_YOUR INSTRUCTIONS_.
Your output must reproduce all the records below precisely and contain no pictures.

_SUPPLIED DATA_.

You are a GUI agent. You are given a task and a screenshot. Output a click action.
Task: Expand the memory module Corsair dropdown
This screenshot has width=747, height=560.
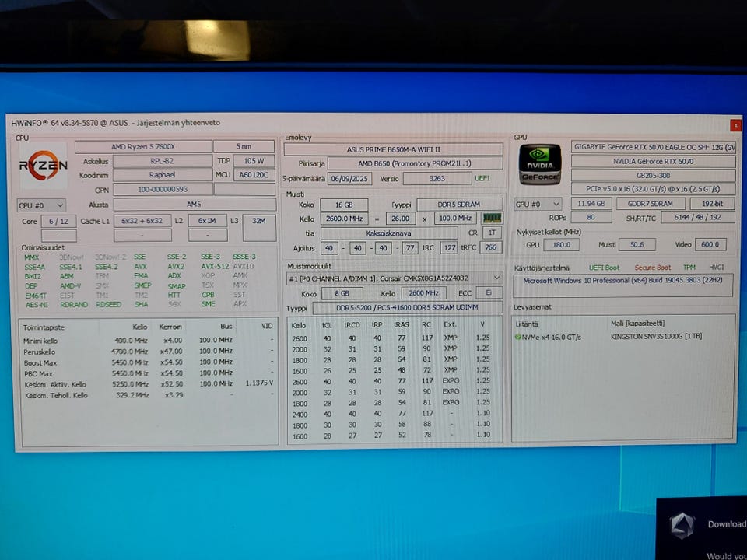click(497, 278)
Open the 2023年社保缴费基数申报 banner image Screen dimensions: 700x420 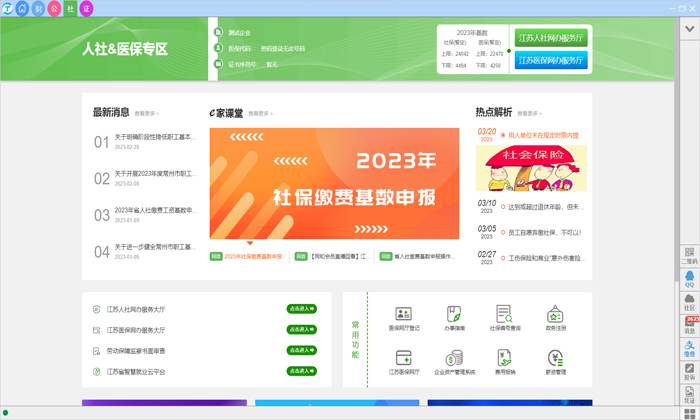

_SOLUTION FOR THIS EXERCISE_.
You are a GUI agent. You are given a task and a screenshot. Output a click action.
Task: Expand the memory module Corsair dropdown
This screenshot has width=747, height=560.
click(497, 278)
Open the 2023年社保缴费基数申报 banner image Screen dimensions: 700x420 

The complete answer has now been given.